I was supposed to go to Istanbul last week and was all primed to tour exotic spice and fish markets, haggle over a kilim at the Grand Bazaar, get all nostalgic while I ate my old favorites of sigara boregi and coban salad, take a cooking class at their local culinary institute.  Alas, my husband’s schedule was changed at the very last moment, my heart broke just a little bit, but then I had to find a new itinerary for my week.  Instead of the colourful sights and smells of a city that bridges two continents, I would rediscover some of the nooks and crannies of my own city.
Borough Market on the Thames’ South Bank seemed the perfect place to pick up my shattered plan and I hadn’t visited it in a year.  It’s nestled underneath the labyrinth of brick arches that hold up the railway lines rumbling above and there has been a market of some kind or another here since 1014!  I made lists of things I needed, wanted, hoped I could find and set off Friday morning to see what treasures I might unearth on a beautiful Spring-like day.
Stacks of prepared grilled cheeses
waiting for the grill.
You know how you’re not supposed to go to the grocery store hungry? The same applies here, so my first stop was Kappacasein Dairy’s stall.  They sell 200 grilled cheese sandwiches on market day – a very simple but delicious formula: Montgomery Cheddar, Poilane sourdough bread, and a mix of finely chopped onions, leeks, and garlic.    I had paid my £5 and was waiting and soaking in the sunshine when I heard,  “Oh, my God! I haven’t had a grilled cheese in like, forever!”  I sighed to myself and was reminded why I haven’t been to Borough Market in a year.  Approaching the grilled cheese stall was a gaggle of young American girls in quilted Burberry jackets, Hunter wellingtons, and Ray Ban aviator sunglasses.  They all had long legs, long straight hair, big white teeth.  I know I’m an American, but inevitably, if I ever hear one person’s voice above the din of the crowd here, it’s an American.  These girls were no exception.  I quickly took my sandwich and scurried the other way.
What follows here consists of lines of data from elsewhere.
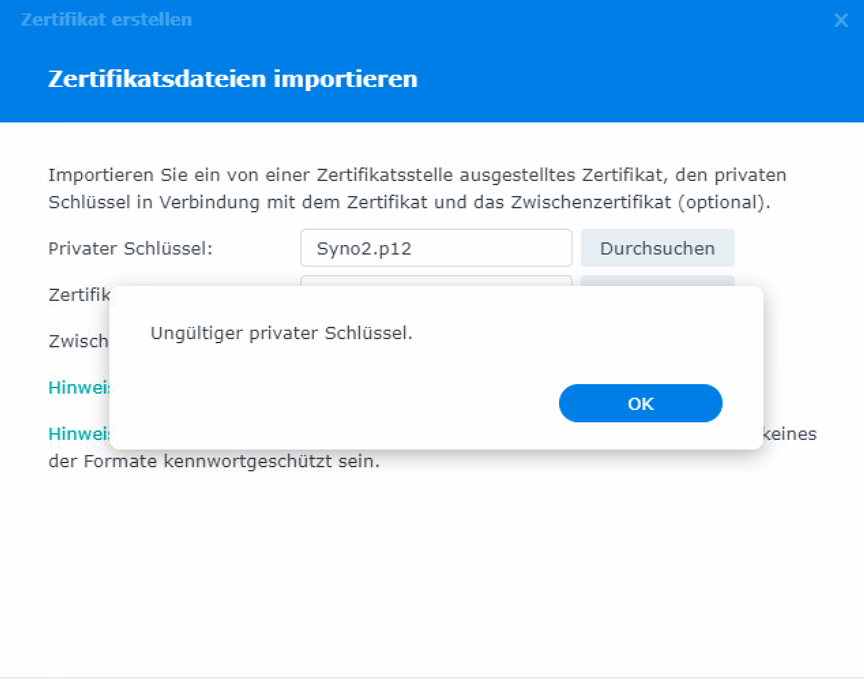Image resolution: width=864 pixels, height=680 pixels.
Task: Click the second teal Hinweis label
Action: coord(78,434)
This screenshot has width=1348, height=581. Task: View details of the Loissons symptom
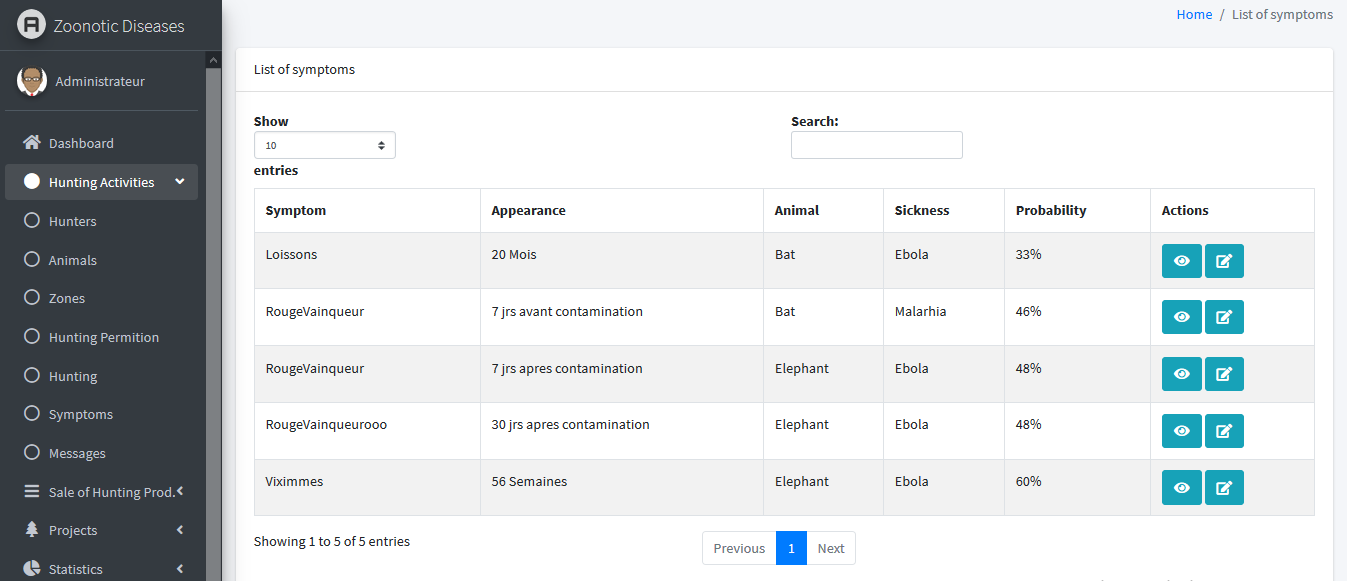coord(1181,261)
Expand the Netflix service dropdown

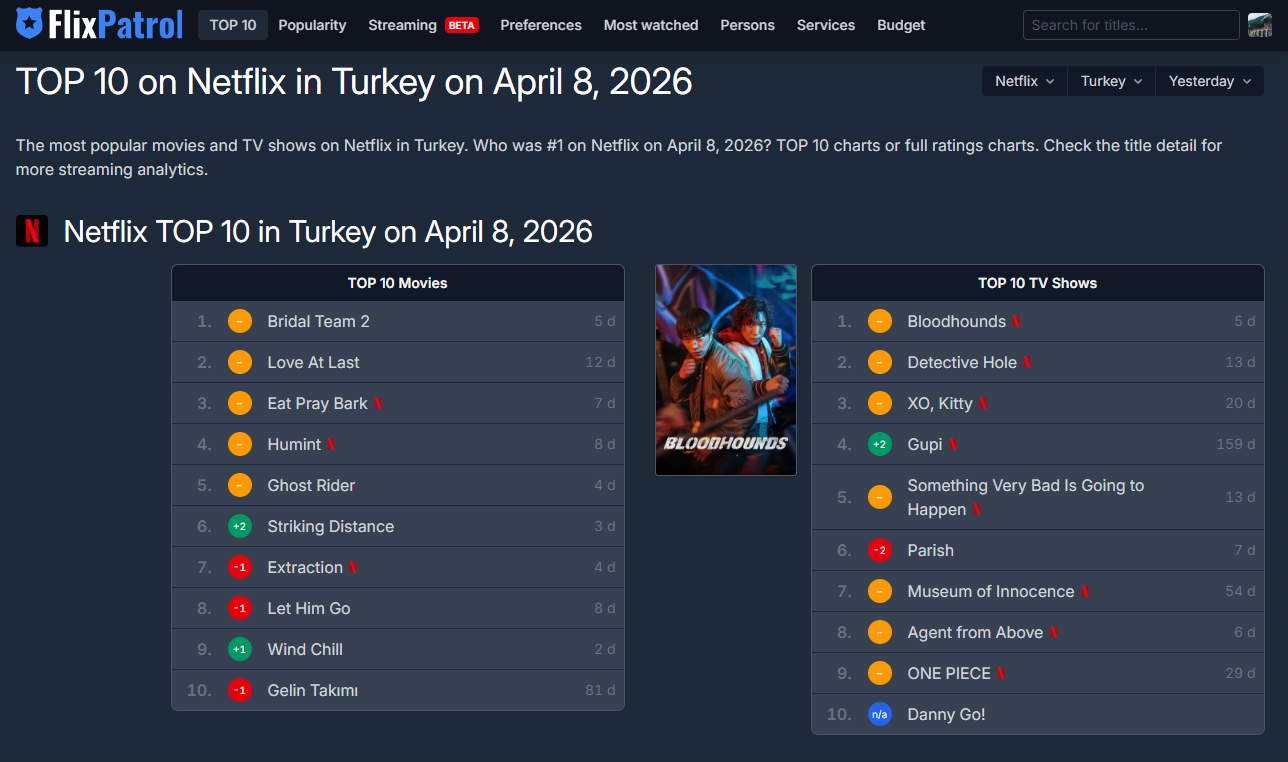click(1024, 81)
While munching on the delicious cheesiness, I roamed around the market stalls deciding what I might come back to later and what was looking particularly fresh and/or intriguing.  I love watching the girls who work here in their big chunky sweaters, scarves wrapped around their necks and lots of jewellery, with their flushed cheeks and unruly hair.  Then there are their male counterparts who are sporting moustaches, big-framed glasses and skinny jeans.  This new generation of country, farming, artisan foodies stand in stark contrast to what are the traditional farming types here.  The more established generation have accents that would give Henry Higgins pause, their hands look like they’re actually out in the fields 365 days a year and there’s a no nonsense attitude when you deal with them.  While the foodie farmers have come up with good marketing strategies including appealing packaging and products for the foodie who doesn’t have time to cook for themselves, the traditionalists still holler out their prices and products to passer-bys and offer samples of their wares on toothpicks.
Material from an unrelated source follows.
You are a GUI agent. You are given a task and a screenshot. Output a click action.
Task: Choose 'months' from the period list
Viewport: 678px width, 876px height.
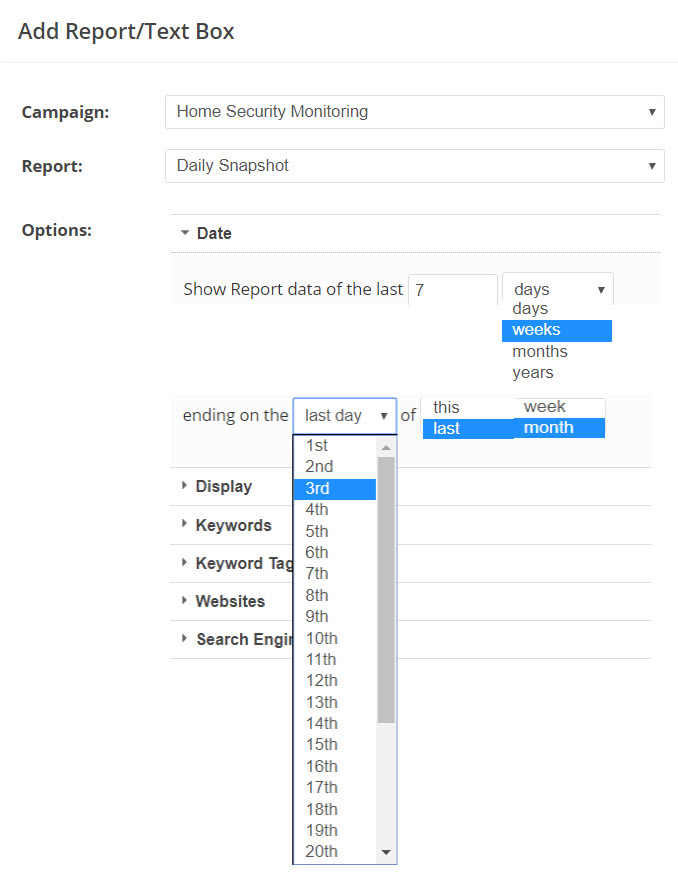[x=540, y=351]
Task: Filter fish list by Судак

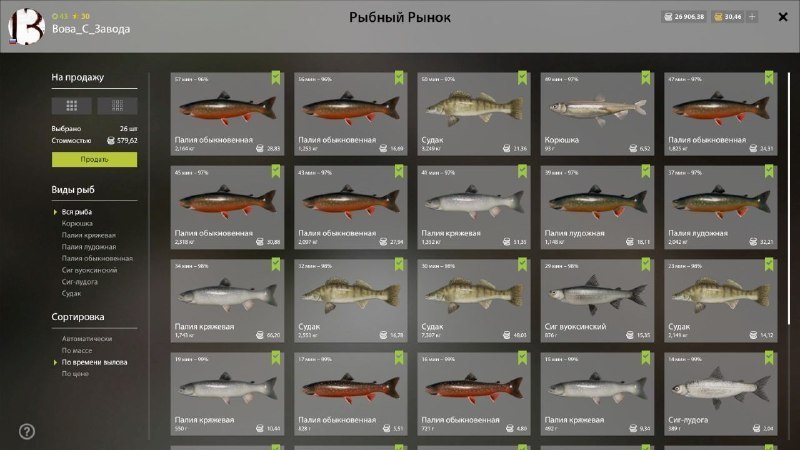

Too quickly I finished my sandwich and too quickly the crowds were swarming into the market.  I heard lots of Spanish and Italian, lots of American accents, lots of Eastern European languages.  It started to bum me out and it also explains why the newly opened Jubilee section of the market, which I was hoping would have a huge variety of new fruit and veg stalls, is devoted almost entirely to pre-made food products like jams, candies, chutneys, spice mixtures.  It’s all portable and non-perishable for the many tourists jamming the aisles and stopping in large groups making it difficult for any real shopping to get done.
Neil’s Yard Dairy.
I slipped into Neil’s Yard Dairy on Park Street and gleefully inhaled.  Cheese!  My sense of purpose returned and I started sampling and chatting with the girl behind the counter.  I settled on three: Brother Michael, a semi-soft rind washed cow’s cheese; Innes Log, an unpasteurized goat’s cheese from Staffordshire; Tunworth a camembert-style cow’s milk cheese from Hampshire.  With these three stinky gems in my bag, the entire tone of my day picked up.  I quickly found the blue eggs I was looking for, some beef short ribs to have in the freezer just in case, a handful of wild mushrooms, and some golden beets.
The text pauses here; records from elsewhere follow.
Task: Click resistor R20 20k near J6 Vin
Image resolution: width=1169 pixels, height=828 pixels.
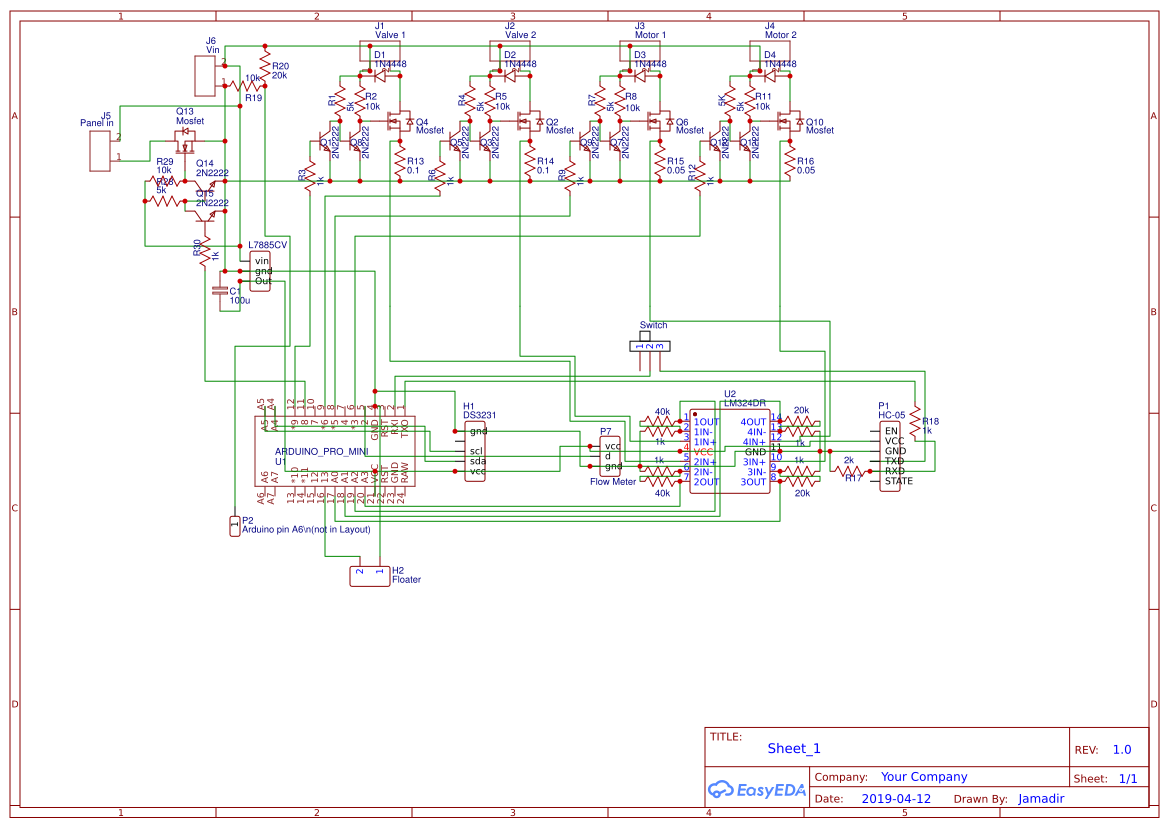Action: [265, 65]
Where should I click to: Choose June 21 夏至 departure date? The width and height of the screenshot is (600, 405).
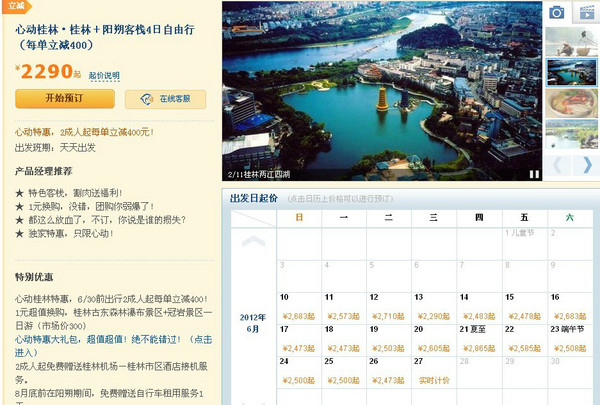coord(478,339)
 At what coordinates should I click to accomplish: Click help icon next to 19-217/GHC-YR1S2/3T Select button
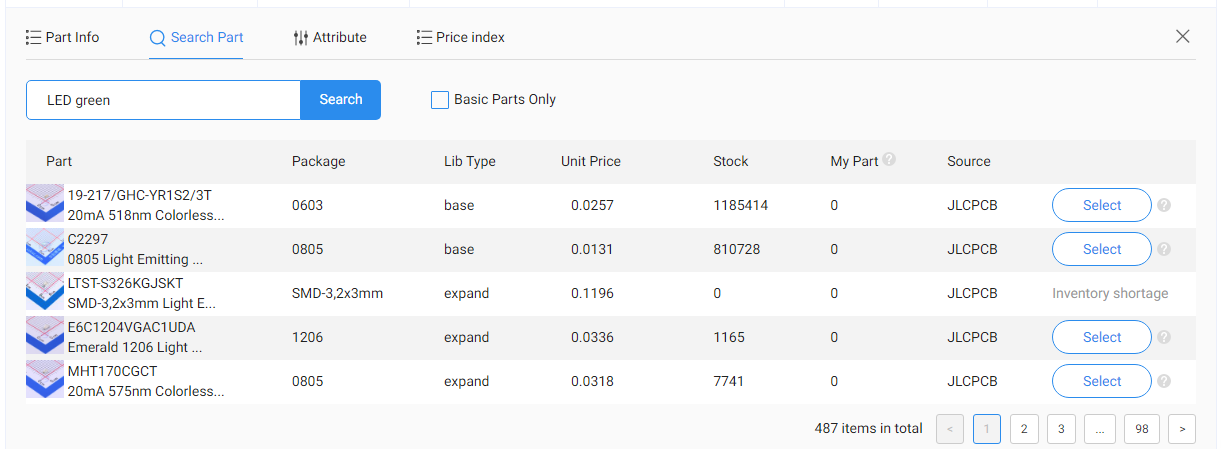click(x=1164, y=205)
Pleased with myself and my purchases, I made my way back to the tube, and while it wasn’t Istanbul, there is something lovely about knowing this is just a short ride away from home and I can satisfy my food geek any time I like.  It’s not a farmers’ market for your weekly shop, but it’s a circus-like celebration of the bounty of the English countryside and the people who care for it, that reinvigorates me as I plan what to cook, yet again.